To abandon them would be a shameful betrayal—a betrayal not only of brave men
and women but of our highest ideals.”
Standing
with the forces of democracy is not the same as calling for elections
everywhere. Elections are not the beginning of the policy. They are its
endpoint. The beginning is in the rhetorical promotion of individual freedoms,
in renewed financial support for nongovernmental organizations promoting civil
society and an independent media, in education in the habits and traditions of
the West.
The
Kremlin spends hundreds of millions of dollars each year on a global propaganda
network that spreads conspiracy theories, distorts reality, and incites
suspicion and hatred of the United States and its representative democracy. And
that is just Russia—China and Qatar have similar operations. We have nothing
that bears comparison. The main Putin network, RT, has more employees than the
Voice of America. We are disarming ourselves not only materially but also
ideologically. This must end.
The
agenda I have outlined would cost quite a bit of money. It would involve America
with some morally suspect individuals. The debate over it would be heated.
There would be reprisals.
But the
Reagan Doctrine was all of those things, too.

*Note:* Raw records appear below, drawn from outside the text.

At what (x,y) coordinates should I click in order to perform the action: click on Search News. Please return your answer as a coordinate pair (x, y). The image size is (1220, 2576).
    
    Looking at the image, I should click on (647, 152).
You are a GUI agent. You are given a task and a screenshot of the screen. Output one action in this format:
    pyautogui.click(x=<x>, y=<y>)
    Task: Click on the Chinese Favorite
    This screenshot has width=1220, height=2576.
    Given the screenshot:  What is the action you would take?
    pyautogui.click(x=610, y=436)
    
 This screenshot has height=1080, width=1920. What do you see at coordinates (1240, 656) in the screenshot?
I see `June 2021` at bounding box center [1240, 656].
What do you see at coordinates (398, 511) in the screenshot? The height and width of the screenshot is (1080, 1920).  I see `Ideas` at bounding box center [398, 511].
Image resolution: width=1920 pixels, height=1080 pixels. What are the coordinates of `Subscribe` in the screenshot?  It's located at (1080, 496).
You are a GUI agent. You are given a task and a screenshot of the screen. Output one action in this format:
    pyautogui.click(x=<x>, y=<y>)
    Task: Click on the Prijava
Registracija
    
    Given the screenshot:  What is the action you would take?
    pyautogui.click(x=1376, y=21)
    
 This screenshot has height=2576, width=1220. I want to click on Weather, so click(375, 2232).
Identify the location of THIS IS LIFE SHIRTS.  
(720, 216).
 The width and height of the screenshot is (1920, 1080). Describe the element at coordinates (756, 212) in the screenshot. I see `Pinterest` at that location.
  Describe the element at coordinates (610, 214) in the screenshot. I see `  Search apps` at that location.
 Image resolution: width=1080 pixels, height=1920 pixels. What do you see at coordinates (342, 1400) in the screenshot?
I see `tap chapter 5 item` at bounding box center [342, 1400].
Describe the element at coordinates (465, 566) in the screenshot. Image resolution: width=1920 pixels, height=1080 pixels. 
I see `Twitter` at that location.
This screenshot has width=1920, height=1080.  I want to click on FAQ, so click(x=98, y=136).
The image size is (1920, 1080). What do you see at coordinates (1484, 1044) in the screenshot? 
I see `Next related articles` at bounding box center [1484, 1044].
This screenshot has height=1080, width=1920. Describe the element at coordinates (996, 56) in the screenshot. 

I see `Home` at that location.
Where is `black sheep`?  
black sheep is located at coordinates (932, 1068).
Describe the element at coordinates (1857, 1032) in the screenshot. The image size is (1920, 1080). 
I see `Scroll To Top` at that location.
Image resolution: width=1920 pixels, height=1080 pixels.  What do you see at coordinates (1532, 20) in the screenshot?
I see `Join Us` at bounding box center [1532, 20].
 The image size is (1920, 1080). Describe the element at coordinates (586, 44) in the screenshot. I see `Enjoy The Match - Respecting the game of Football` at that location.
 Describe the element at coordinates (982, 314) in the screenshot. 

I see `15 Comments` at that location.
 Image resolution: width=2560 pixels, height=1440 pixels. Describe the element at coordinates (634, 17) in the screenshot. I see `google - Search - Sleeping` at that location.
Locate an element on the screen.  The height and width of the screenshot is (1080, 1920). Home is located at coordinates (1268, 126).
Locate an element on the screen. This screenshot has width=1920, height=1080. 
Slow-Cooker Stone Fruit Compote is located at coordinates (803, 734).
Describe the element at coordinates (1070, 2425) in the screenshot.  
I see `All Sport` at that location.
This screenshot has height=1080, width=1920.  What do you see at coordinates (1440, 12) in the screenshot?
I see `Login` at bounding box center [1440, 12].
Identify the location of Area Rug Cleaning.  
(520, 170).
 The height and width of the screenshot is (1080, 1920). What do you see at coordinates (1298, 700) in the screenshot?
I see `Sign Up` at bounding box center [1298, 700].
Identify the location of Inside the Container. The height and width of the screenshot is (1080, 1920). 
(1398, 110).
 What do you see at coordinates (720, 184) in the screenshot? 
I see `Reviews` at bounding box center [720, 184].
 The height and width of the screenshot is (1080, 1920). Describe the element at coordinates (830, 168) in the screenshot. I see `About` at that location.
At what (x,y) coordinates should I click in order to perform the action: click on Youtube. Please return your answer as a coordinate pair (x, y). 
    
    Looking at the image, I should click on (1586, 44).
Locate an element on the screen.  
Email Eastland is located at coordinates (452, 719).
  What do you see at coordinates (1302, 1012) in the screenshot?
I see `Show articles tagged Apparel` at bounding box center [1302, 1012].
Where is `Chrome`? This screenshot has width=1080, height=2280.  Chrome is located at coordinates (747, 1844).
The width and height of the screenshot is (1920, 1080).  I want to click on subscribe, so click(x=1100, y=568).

And it worked. “The Reagan
Doctrine proclaims overt and unashamed American support for anti-Communist
revolution,” Krauthammer wrote in 1985. “The grounds are justice, necessity,
and democratic tradition.” Replace anti-Communist with anti-authoritarian, and
what has changed? If we are to reestablish American ideals, American interests,
and American pride, we must hurt the bad guys, and overtly and unashamedly
revise the Reagan Doctrine for a new American century.
Putin?
He is one bad guy. So let’s take off our gloves.